■ **Text to read**:

Skip to content

muazhari/research-assistant-mini

Repository files navigation

Research Assistant Mini

Research Assistant Mini App using Streamlit user interface.

Features

  • Passage Search (Done)
  • Long Form QA (Done)
  • Document Network (Not yet implemented)
  • Document Search (Not yet implemented)

Authors

Demo

  • Passage Search

passage_search_demo

  • Long Form QA

long-form_qa_demo

Walkthrough

Local

  1. Install the Nvidia GPU driver and CUDA package, then ensure the system can use GPU CUDA cores (via anaconda).
  2. Install Python 3.9.x, JDK 8, wkhtmltopdf, & Apache Tika (via chocolatey or apt).
  3. Run git clone https://github.com/muazhari/research-assistant-mini.git.
  4. Go to research-assistant-mini directory.
  5. Run pip install -r requirements.txt && pip install farm-haystack[only-faiss,only-faiss-gpu,crawler,preprocessing,ocr] txtai[pipeline].

■ **Available data**:

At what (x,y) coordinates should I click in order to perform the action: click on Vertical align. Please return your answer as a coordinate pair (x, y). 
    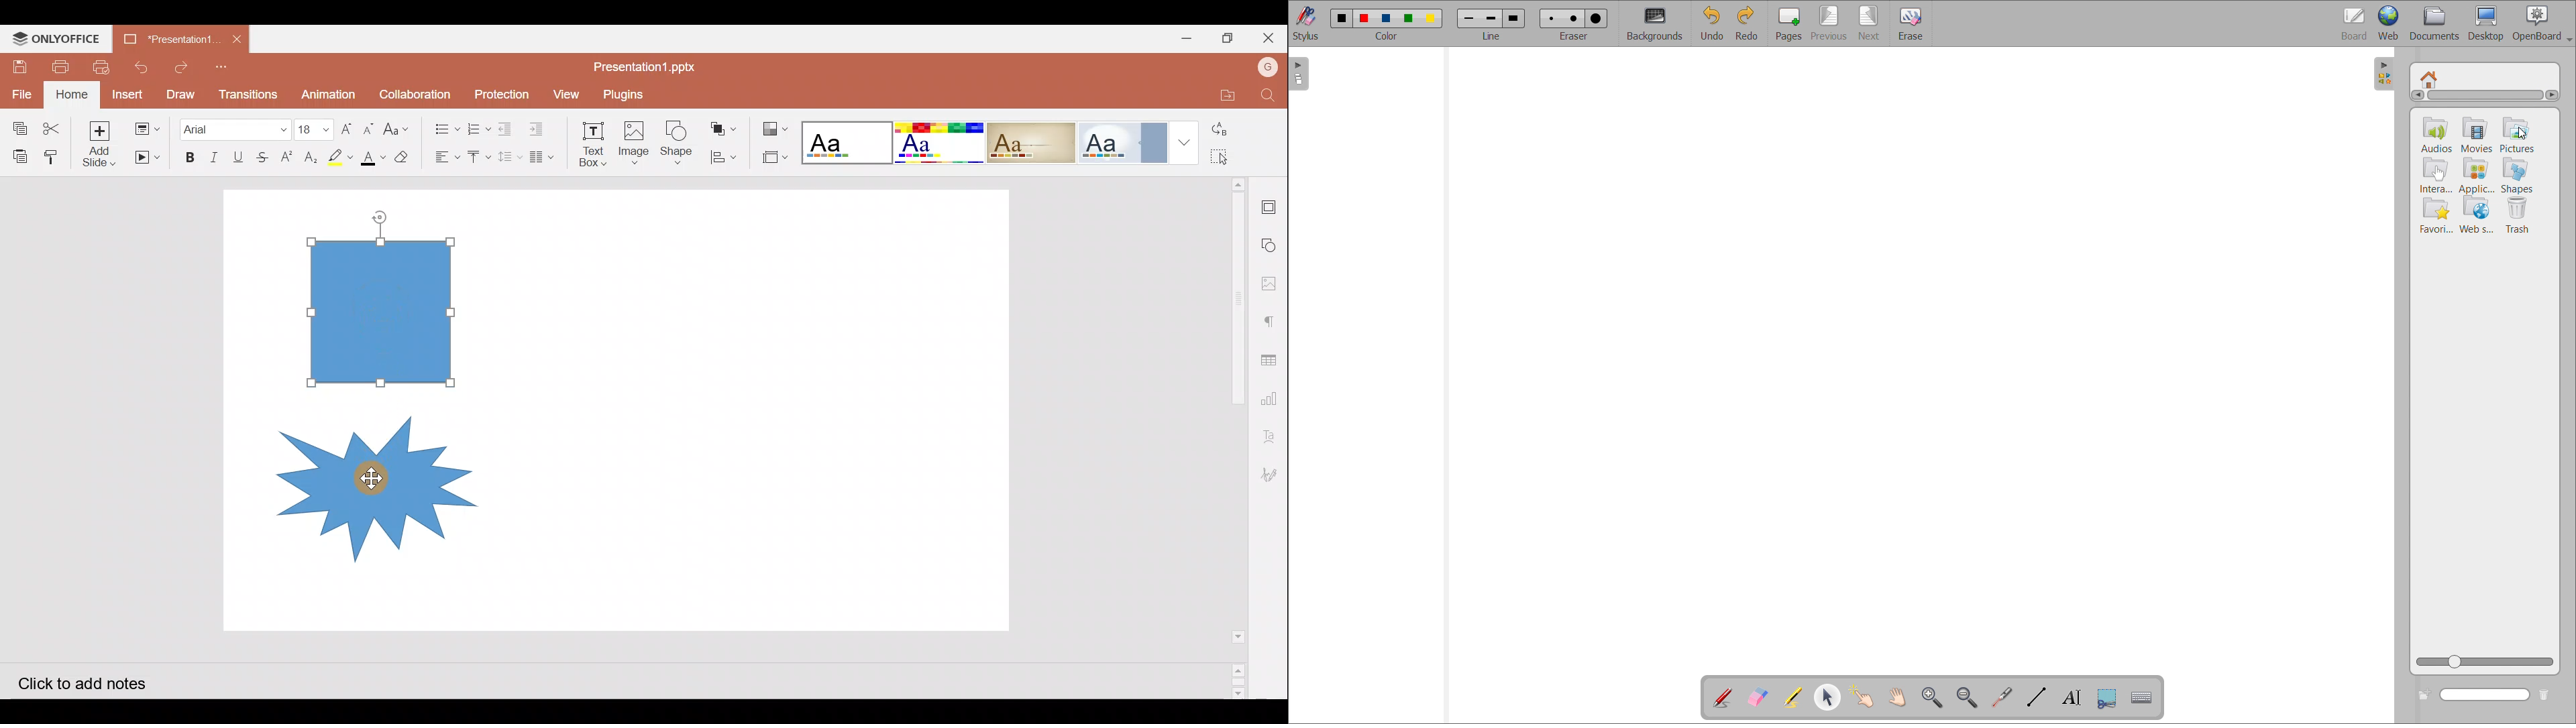
    Looking at the image, I should click on (478, 153).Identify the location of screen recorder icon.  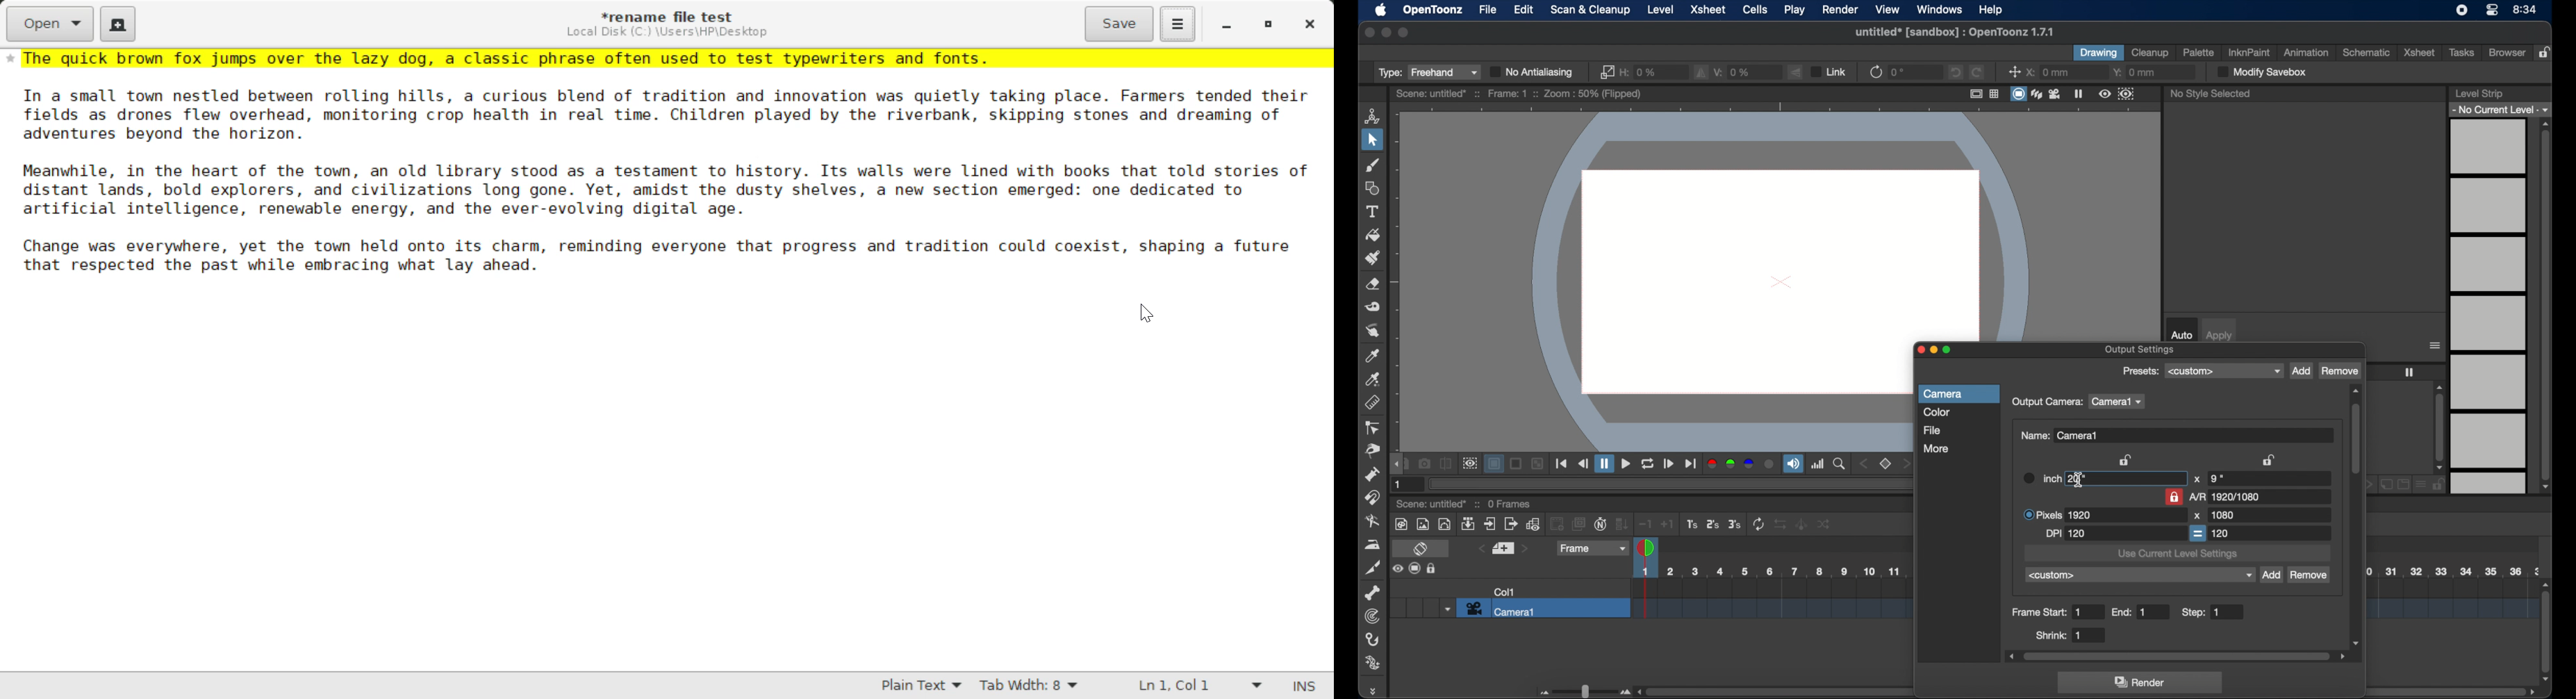
(2462, 10).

■ **Required tasks**:
(1) Answer these questions from the Research Assistant Mini page.
(a) Which features are marked as done?
(b) Which version of Python should be installed?
(c) Which directory should you go to after cloning?
(2) Rename "GPU" to "graphics card" everywhere it appears in the Research Assistant Mini page from "passage_search_demo" up to and including "cores (via anaconda).", and write out that passage again.
The lines have nothing to do with the Research Assistant Mini page.

■ **Complete answers**:
(1)
(a) Passage Search and Long Form QA
(b) Python 3.9.x
(c) research-assistant-mini

(2)
passage_search_demo

  • Long Form QA

long-form_qa_demo

Walkthrough

Local

  1. Install the Nvidia graphics card driver and CUDA package, then ensure the system can use graphics card CUDA cores (via anaconda).